Lazarus Group Drained Bitrefill Hot Wallets on March 1

Bitrefill confirmed that Lazarus Group or its close affiliate BlueNoroff breached its systems on March 1, draining hot wallet funds and accessing customer data.

The crypto e-commerce platform — which lets users spend crypto on gift cards and real-world products — said hackers compromised an employee laptop to deploy malware. From there, attackers drained funds from hot wallets and ran queries on 18,500 purchase records. Bitrefill said there is no evidence the attackers extracted the entire database, only that they probed to understand what was available to steal, including cryptocurrency and gift card inventory.

Bitrefill linked the attack to Lazarus Group through on-chain tracing and reused IP and email infrastructure. BlueNoroff, another North Korean group with close ties to Lazarus, may have been involved or carried out the attack alone. The company turned systems offline immediately to contain the breach, contacted law enforcement, and brought in four security firms: Security Alliance, FearsOff Security, Recoveris.io, and zeroShadow.

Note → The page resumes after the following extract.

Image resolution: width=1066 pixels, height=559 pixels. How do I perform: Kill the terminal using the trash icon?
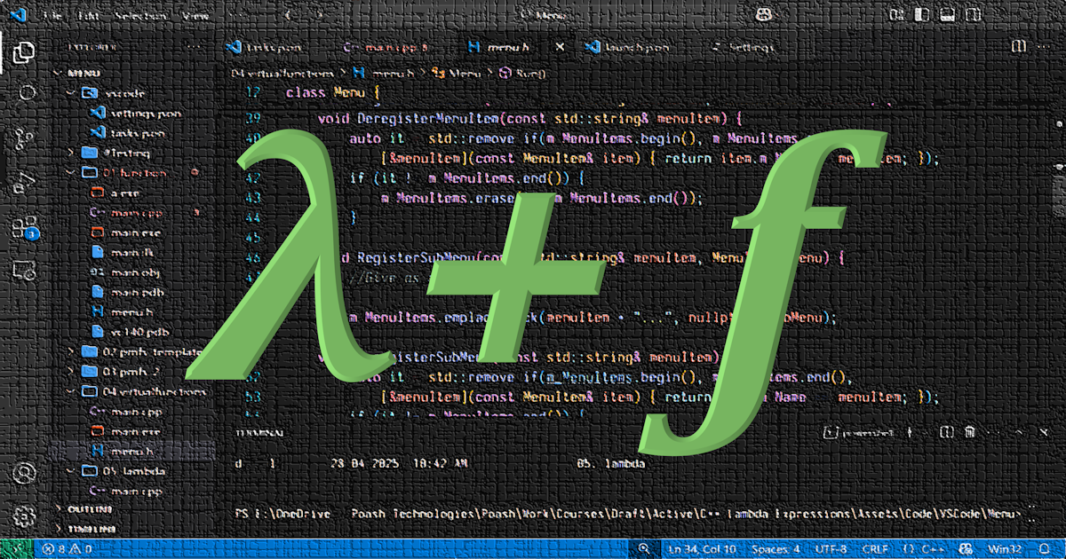969,433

Bitrefill said it will absorb losses from its operational capital and has since implemented tighter internal access controls and improved monitoring strategies for faster detection and response. The platform posted on X that almost everything is back to normal: payments, stock, and accounts. Sales volumes have also returned to normal, and the company thanked customers for their continued confidence.

The platform has been operational since 2014, growing from a Bitcoin airtime service to a global crypto spending tool spanning five continents without venture capital funding. Bitrefill engaged security researchers to conduct cybersecurity reviews and implemented their recommendations after the March 1 breach.